Over the past 10 years, many Home Owner Associations have sought to amend their Governing Documents to restrict leasing. This topic is so volatile, it could be called the “third rail” of HOA decisions. In fact, one law firm’s PowerPoint presentation on this topic starts with the slide: Rental Restrictions: How to Best Create Dissension and Animosity in Your Homeowners Association.
Given that, why not just keep the peace by letting each owner do what they want? While that’s one option, many HOA Boards limit leasing to protect property values and to keep the association in good standing.
Owners preferred, please
Most homeowners prefer other owners as neighbors because renters don’t have the same stake in preserving the community. (That may be less true today when many foreclosed owners have carried their habits of “ownership pride” over to their newly-rented place.) Nevertheless, high leasing ratios cause a drop in buyer demand which, in turn, lowers market prices.
And there’s no denying that leasing reduces the on-site owners available for the HOA Board and other association tasks. Since most HOA’s already have a chronic shortage of volunteers, this is an important consideration.
Impact on mortgages and insurance
One of the biggest reasons homeowner associations limit leasing is to comply with mortgage financing rules so that the pool of qualified buyers is as large as possible. Mortgage insurers, such as Fannie Mae and Freddie Mac, reject loans if the development’s owner-occupied ratio is too low. For new condos, the GSE’s owner-occupied requirement ranges from 51% to 70%. Established condos must have at least 51% if the buyer is an investor. But when the buyer will live in the unit, there is no limit.
In contrast, FHA loans currently require 50% owner-occupancy minimum for existing projects, whether or not the buyer is an investor. In new developments, FHA will reduce their minimum to 30% owner-occupied in certain circumstances beginning August 2011. The lending rules for condos are complex and ever-changing. Whether you are a buyer or an HOA board member considering a leasing policy, consulting an experienced attorney or loan officer is crucial.
Leasing levels of 51% or more will also cause insurance companies to classify the entire development as investment property. That designation significantly increases the cost of the HOA’s master insurance policy, which in turn raises the HOA assessments. High assessments may cause owners to flee and prospective buyers to stay away.
A smorgasbord of solutions
The main response of HOA Boards has been to cap the number of units with leases.

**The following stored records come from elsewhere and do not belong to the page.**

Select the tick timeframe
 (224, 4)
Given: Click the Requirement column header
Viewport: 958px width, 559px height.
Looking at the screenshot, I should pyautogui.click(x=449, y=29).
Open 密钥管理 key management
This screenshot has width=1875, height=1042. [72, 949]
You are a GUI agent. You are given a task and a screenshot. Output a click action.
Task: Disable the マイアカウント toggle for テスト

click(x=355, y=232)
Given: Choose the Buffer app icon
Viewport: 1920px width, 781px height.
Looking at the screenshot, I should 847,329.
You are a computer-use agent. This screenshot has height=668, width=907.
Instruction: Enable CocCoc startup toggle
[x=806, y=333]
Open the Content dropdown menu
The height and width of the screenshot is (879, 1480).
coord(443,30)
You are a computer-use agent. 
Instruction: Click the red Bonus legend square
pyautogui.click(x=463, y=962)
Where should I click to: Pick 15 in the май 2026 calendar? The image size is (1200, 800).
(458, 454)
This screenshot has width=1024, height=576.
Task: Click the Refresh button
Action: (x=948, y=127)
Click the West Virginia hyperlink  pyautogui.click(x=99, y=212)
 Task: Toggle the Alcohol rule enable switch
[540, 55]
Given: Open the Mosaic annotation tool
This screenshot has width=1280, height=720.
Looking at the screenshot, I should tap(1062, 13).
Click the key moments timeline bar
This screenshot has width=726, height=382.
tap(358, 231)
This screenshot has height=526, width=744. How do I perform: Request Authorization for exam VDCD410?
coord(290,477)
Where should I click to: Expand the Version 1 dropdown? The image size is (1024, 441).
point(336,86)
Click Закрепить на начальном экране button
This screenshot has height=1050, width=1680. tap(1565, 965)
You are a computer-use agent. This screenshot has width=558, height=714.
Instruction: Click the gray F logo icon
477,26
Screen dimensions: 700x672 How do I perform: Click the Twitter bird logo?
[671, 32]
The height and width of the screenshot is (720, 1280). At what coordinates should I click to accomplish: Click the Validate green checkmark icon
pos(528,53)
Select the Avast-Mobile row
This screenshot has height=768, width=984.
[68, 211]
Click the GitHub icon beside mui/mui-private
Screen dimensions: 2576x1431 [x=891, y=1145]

Once the rental ratio is determined, the next decision is how to make the transition to the new rule. Some HOAs start by grandfathering in current owners on the premise that it is unfair to impose this rule change on that group. Others grandfather in existing leases for a specified time – for a year after the adoption of the new rule, or until the lease term ends or until the current occupant is no longer a tenant. And some boards implement the new rule quickly by notifying owners that all leases must terminate in the near future.
Finally, some HOA’s prohibit leasing entirely. Bans like this are most often found in small associations of 20 units or less. But just as too much leasing can hurt property values, so can a rigid rule that allows no leasing at all.